As the tariff battles between Washington D.C and Beijing played out over the past two years, the United States Department of Agriculture (USDA) has provided some $28 billion of aid to farmers. The aid was linked to the acreage of individual operations, which led critics to say the USDA is biased in favor of large farms over small family farms.

A year ago, Rep. Antonio Delgado urged Secretary of Agriculture Sonny Perdue to try to do more to help small family farms—especially dairy farms which have been struggling for many years. Perdue responded at the time, “These are economy-of-scale issues that impact the entire economy, not just agriculture. And the economy of scale for a small dairy is going to be extremely difficult going forward, even with the new Farm Bill. I don’t think any of us would submit that we’re compelled to keep anyone in business if it is not profitable.”
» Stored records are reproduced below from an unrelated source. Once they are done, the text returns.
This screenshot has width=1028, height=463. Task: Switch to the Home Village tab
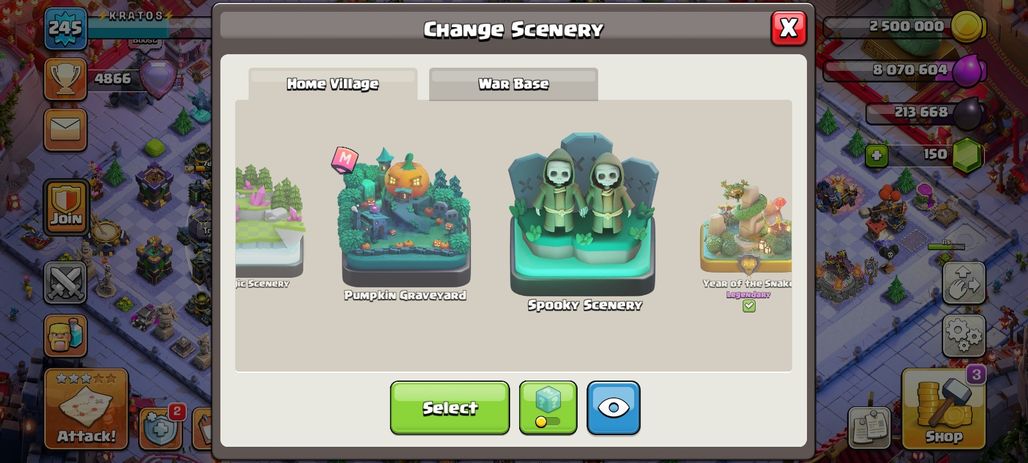click(x=332, y=84)
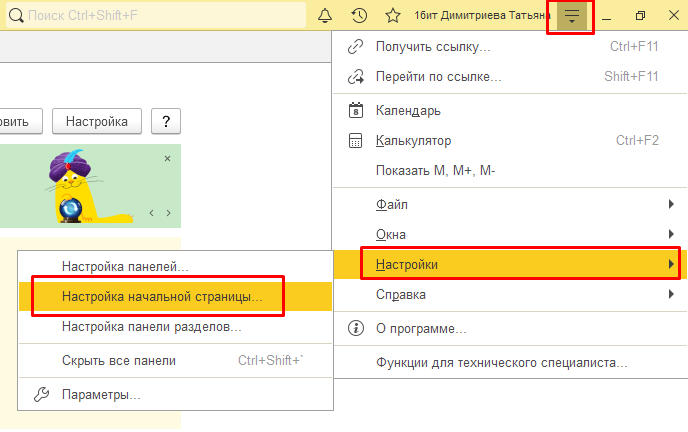Click Получить ссылку menu entry
This screenshot has width=688, height=432.
[432, 47]
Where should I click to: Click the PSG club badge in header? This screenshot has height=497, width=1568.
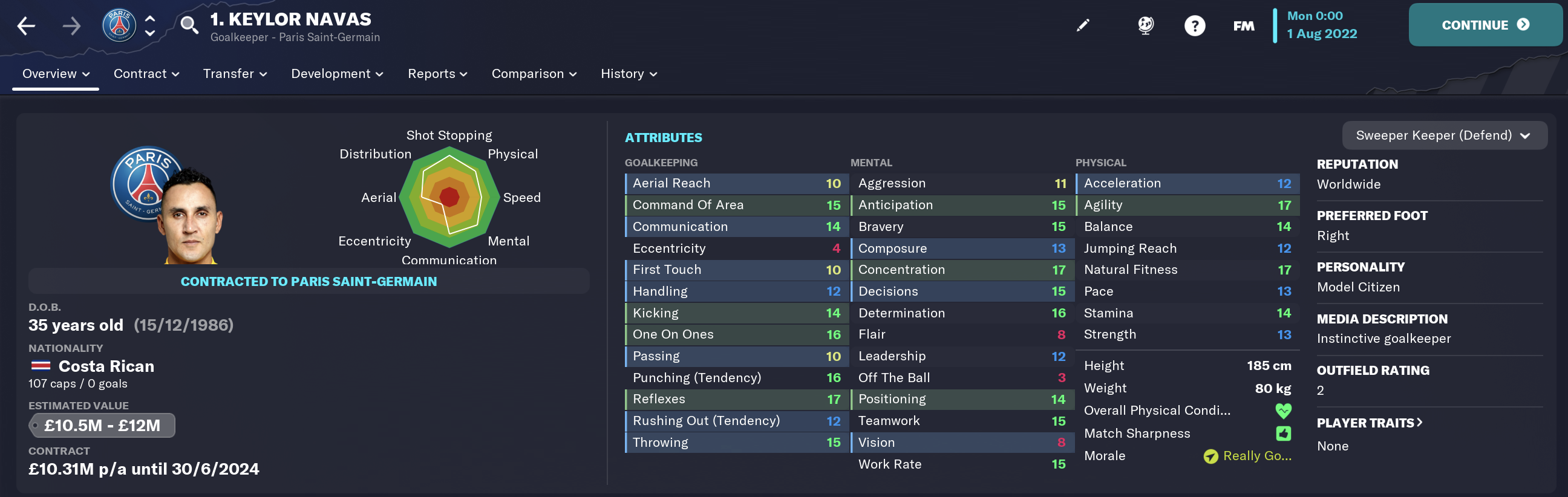(119, 25)
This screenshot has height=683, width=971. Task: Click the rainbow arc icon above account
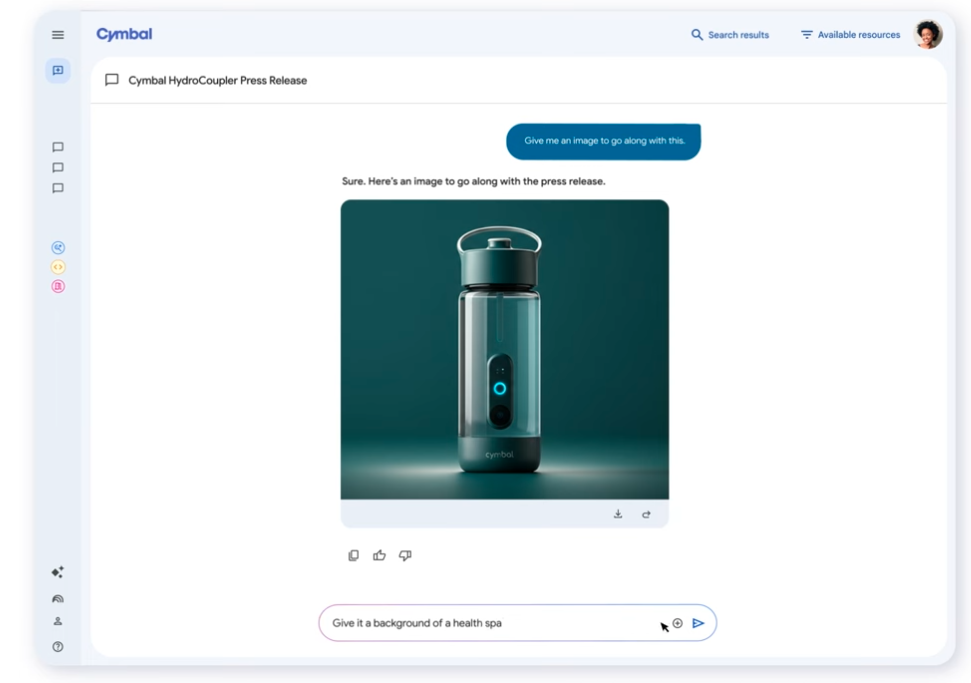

Yet, the $28 billion in aid that went to large farming organizations over the past two years went to some farms that may not have been able to turn a profit or stay in business without the federal aid. Delgado had a chance to question Perdue again at a hearing on March 4; he asked specifically about small family farms.
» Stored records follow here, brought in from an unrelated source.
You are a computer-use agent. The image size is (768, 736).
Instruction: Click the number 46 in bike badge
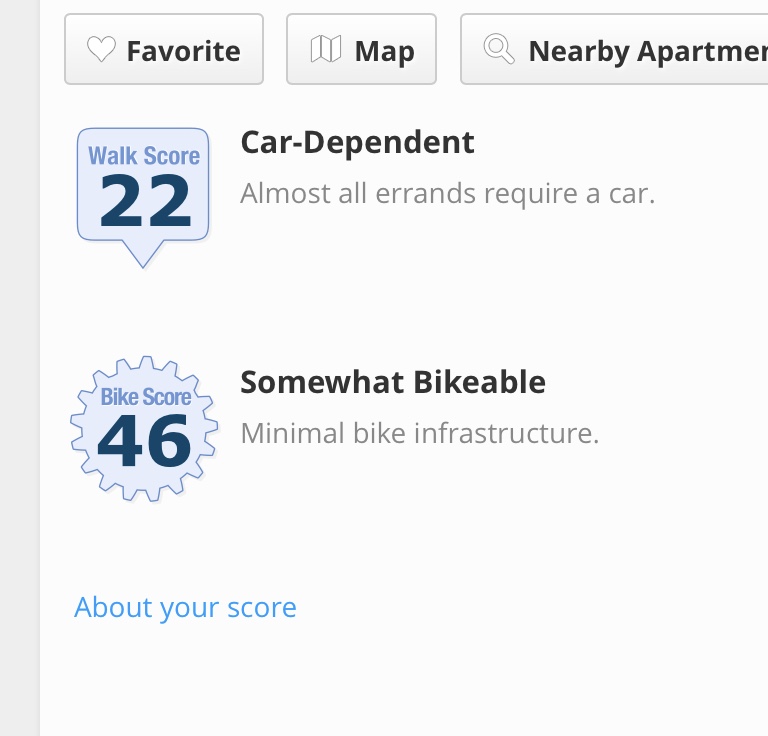(x=144, y=441)
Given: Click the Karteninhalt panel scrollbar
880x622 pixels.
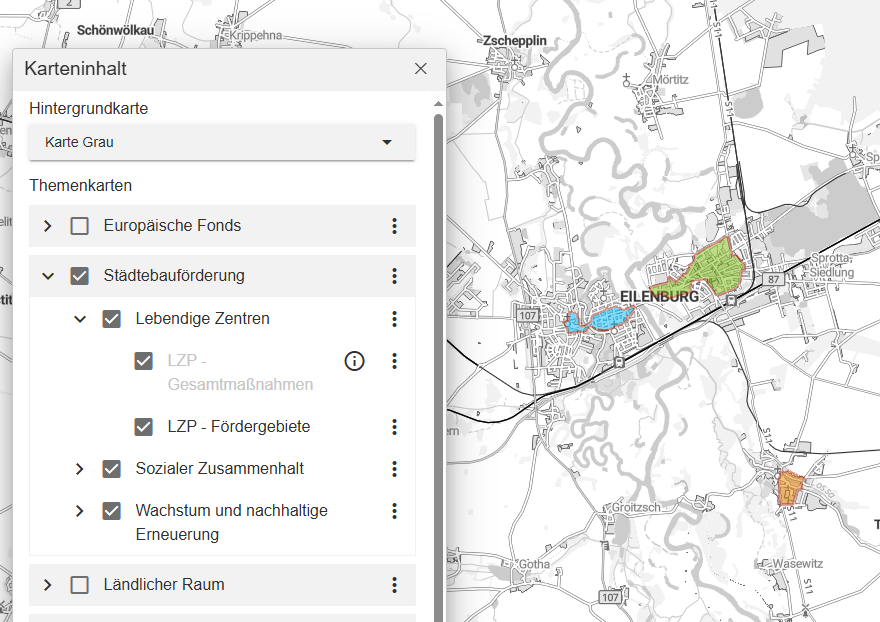Looking at the screenshot, I should click(x=438, y=350).
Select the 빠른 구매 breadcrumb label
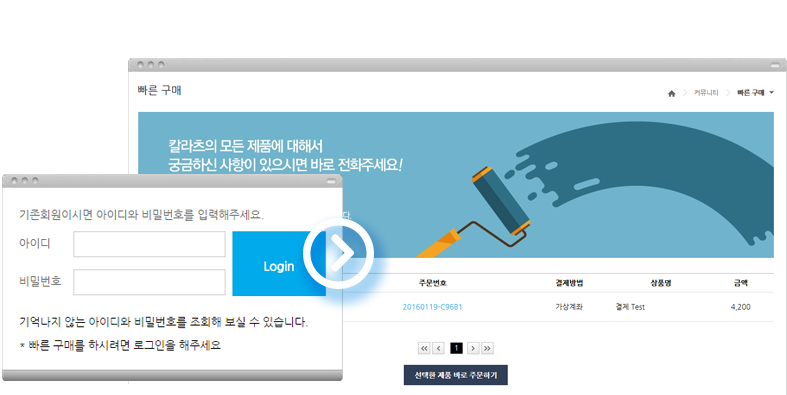The image size is (787, 395). pos(750,93)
Delgado: In 2019, we saw the largest decline in dairy operations in more than 15 years. I believe that priorities dictate policies, and when it comes to your agency’s priorities, I’m concerned that we’re not seeing the kind of recalibration needed to prioritize and assist our small farms. So my question is what, if any, plans is USDA considering to provide assistance to and create new market opportunities for our small family farms?

Perdue: Well what we see most effective is value-added  grants… the dairies that are surviving, particularly the smaller dairies, are more successful when they add processing there and creameries. We’ve been losing dairy farms for a number of years. Sadly, the cows are—a number of cows, a number of dairies—are down but the milk production is up. That’s really the challenge. That’s why we see the continued price pressure that makes it very difficult for smaller dairies. I was visiting with the organic dairy providers the other day and many of them have small producers. There’s a large organic dairy co-op that has a lot of smaller producers, a lot of cows under herd number 75, which is a very small dairy today. So, they’re taking those kinds of actions to do that. The fact remains that the economy of scale with the equipment, land, cows and others—it’s a very difficult economic challenge to do that.

At another point, Delgado asked about the larger farms that got the aid over the past two years.

Delgado: Would those farmers be profitable but for the trade aid in 2019?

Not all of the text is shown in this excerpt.